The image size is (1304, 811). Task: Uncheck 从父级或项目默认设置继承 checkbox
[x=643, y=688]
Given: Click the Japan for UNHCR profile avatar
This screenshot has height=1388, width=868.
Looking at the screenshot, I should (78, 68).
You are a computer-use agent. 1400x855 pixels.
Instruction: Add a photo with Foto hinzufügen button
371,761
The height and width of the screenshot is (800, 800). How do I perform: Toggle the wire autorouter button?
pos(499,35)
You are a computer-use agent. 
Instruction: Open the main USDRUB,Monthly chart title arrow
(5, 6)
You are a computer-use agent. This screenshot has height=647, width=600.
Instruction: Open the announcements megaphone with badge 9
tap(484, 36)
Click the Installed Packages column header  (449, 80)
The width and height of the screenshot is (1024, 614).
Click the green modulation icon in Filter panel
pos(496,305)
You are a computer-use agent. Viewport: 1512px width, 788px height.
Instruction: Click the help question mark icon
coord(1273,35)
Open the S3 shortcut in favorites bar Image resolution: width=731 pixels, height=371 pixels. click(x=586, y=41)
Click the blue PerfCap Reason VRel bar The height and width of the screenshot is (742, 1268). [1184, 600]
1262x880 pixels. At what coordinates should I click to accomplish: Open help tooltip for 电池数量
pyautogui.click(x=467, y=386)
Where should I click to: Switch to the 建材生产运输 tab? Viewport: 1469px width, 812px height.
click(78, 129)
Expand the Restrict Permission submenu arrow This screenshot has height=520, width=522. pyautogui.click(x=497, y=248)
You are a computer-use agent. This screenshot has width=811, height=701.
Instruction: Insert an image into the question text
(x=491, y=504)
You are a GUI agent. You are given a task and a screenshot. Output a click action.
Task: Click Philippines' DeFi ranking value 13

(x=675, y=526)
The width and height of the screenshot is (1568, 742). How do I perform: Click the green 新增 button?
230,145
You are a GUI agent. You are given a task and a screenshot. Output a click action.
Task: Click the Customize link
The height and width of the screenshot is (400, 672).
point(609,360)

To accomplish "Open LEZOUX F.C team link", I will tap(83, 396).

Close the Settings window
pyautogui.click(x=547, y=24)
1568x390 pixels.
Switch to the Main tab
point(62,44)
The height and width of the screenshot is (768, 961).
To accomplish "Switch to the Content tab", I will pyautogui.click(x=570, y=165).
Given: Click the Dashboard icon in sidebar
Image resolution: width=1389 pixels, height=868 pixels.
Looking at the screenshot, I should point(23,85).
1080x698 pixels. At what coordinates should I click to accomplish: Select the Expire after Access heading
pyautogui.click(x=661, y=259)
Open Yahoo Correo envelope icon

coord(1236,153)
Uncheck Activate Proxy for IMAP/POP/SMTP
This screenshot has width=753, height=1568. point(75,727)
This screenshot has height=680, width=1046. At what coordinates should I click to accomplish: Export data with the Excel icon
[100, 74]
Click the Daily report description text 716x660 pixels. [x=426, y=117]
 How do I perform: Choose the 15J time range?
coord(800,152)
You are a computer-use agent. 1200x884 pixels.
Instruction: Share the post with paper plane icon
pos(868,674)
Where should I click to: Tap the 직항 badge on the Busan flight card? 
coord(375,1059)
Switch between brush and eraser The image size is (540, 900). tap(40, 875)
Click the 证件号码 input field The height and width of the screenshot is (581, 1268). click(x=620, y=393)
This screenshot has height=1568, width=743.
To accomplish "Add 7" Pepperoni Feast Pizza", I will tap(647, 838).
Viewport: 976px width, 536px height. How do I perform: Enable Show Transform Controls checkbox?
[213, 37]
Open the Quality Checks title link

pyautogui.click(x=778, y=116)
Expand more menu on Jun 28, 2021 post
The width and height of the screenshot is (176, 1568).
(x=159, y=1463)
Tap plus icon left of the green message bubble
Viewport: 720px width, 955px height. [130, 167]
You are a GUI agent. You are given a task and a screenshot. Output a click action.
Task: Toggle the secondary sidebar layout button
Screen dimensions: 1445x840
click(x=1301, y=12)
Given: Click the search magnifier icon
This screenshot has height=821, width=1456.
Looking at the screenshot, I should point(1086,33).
------------------------------------
**Brief:** Where a line in the records above includes the string "agent", show it.

**Written response:**
You are a computer-use agent. 1400x855 pixels.
You are a computer-use agent. 
You are a computer-use agent. This screenshot has height=647, width=600.
You are a computer-use agent. Viewport: 1512px width, 788px height.
You are a computer-use agent. This screenshot has width=811, height=701.
You are a GUI agent. You are given a task and a screenshot. Output a click action.
You are a GUI agent. You are given a task and a screenshot. Output a click action.
You are a computer-use agent. 1200x884 pixels.
You are a GUI agent. You are given a task and a screenshot. Output a click action.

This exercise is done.